> _Entries shown_:

== == ==

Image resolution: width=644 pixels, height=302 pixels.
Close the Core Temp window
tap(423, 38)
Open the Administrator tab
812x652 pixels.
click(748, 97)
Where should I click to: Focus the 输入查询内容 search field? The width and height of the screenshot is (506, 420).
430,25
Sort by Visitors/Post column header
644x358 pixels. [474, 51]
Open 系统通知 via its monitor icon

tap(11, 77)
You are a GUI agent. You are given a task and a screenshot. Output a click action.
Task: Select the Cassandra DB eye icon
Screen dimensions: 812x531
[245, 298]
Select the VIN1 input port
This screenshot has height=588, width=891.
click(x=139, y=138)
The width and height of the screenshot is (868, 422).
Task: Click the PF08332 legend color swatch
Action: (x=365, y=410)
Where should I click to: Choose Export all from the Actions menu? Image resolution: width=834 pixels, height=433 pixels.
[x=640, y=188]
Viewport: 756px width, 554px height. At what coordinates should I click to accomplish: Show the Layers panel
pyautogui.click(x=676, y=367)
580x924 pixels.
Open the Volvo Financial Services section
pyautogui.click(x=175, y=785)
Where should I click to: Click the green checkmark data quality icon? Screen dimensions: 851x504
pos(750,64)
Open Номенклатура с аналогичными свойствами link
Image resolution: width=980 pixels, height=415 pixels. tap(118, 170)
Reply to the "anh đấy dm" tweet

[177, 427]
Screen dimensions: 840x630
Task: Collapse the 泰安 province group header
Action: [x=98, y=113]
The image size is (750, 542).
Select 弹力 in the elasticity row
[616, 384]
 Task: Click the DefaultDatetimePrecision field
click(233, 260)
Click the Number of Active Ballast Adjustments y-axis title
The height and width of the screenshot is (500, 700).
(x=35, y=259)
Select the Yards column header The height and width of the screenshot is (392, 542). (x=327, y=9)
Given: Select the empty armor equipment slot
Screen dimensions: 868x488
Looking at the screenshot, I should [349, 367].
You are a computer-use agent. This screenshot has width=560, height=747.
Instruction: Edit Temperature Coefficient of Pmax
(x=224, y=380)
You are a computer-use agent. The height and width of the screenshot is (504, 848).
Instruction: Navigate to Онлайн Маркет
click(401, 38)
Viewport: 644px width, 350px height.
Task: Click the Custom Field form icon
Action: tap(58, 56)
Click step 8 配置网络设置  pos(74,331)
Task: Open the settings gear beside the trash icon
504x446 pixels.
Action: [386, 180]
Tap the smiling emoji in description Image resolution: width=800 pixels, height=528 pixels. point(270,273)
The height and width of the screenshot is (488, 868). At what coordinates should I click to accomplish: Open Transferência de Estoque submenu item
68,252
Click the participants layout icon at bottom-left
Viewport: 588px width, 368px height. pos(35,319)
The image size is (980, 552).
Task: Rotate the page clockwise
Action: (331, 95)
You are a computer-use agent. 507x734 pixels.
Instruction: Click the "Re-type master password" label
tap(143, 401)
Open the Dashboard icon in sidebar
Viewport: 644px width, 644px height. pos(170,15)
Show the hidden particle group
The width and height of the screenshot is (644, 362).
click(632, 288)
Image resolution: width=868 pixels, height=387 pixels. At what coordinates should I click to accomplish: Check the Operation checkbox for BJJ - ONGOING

== == ==

> _Exercise prompt_: With every line intact, reproduce the listing verbatim.

> _Solution to this task_:
Image resolution: width=644 pixels, height=302 pixels.
Close the Core Temp window
tap(423, 38)
Open the Administrator tab
812x652 pixels.
click(748, 97)
Where should I click to: Focus the 输入查询内容 search field? The width and height of the screenshot is (506, 420).
430,25
Sort by Visitors/Post column header
644x358 pixels. [474, 51]
Open 系统通知 via its monitor icon

tap(11, 77)
You are a GUI agent. You are given a task and a screenshot. Output a click action.
Task: Select the Cassandra DB eye icon
Screen dimensions: 812x531
[245, 298]
Select the VIN1 input port
This screenshot has height=588, width=891.
click(x=139, y=138)
The width and height of the screenshot is (868, 422).
Task: Click the PF08332 legend color swatch
Action: (x=365, y=410)
Where should I click to: Choose Export all from the Actions menu? Image resolution: width=834 pixels, height=433 pixels.
[x=640, y=188]
Viewport: 756px width, 554px height. At what coordinates should I click to accomplish: Show the Layers panel
pyautogui.click(x=676, y=367)
580x924 pixels.
Open the Volvo Financial Services section
pyautogui.click(x=175, y=785)
Where should I click to: Click the green checkmark data quality icon? Screen dimensions: 851x504
pos(750,64)
Open Номенклатура с аналогичными свойствами link
Image resolution: width=980 pixels, height=415 pixels. tap(118, 170)
Reply to the "anh đấy dm" tweet

[177, 427]
Screen dimensions: 840x630
Task: Collapse the 泰安 province group header
Action: [x=98, y=113]
The image size is (750, 542).
Select 弹力 in the elasticity row
[616, 384]
 Task: Click the DefaultDatetimePrecision field
click(233, 260)
Click the Number of Active Ballast Adjustments y-axis title
The height and width of the screenshot is (500, 700).
(x=35, y=259)
Select the Yards column header The height and width of the screenshot is (392, 542). (x=327, y=9)
Given: Select the empty armor equipment slot
Screen dimensions: 868x488
Looking at the screenshot, I should [349, 367].
You are a computer-use agent. This screenshot has width=560, height=747.
Instruction: Edit Temperature Coefficient of Pmax
(x=224, y=380)
You are a computer-use agent. The height and width of the screenshot is (504, 848).
Instruction: Navigate to Онлайн Маркет
click(401, 38)
Viewport: 644px width, 350px height.
Task: Click the Custom Field form icon
Action: tap(58, 56)
Click step 8 配置网络设置  pos(74,331)
Task: Open the settings gear beside the trash icon
504x446 pixels.
Action: [386, 180]
Tap the smiling emoji in description Image resolution: width=800 pixels, height=528 pixels. point(270,273)
The height and width of the screenshot is (488, 868). At what coordinates should I click to accomplish: Open Transferência de Estoque submenu item
68,252
Click the participants layout icon at bottom-left
Viewport: 588px width, 368px height. pos(35,319)
The image size is (980, 552).
Task: Rotate the page clockwise
Action: (331, 95)
You are a computer-use agent. 507x734 pixels.
Instruction: Click the "Re-type master password" label
tap(143, 401)
Open the Dashboard icon in sidebar
Viewport: 644px width, 644px height. pos(170,15)
Show the hidden particle group
The width and height of the screenshot is (644, 362).
click(632, 288)
Image resolution: width=868 pixels, height=387 pixels. At what coordinates should I click to accomplish: Check the Operation checkbox for BJJ - ONGOING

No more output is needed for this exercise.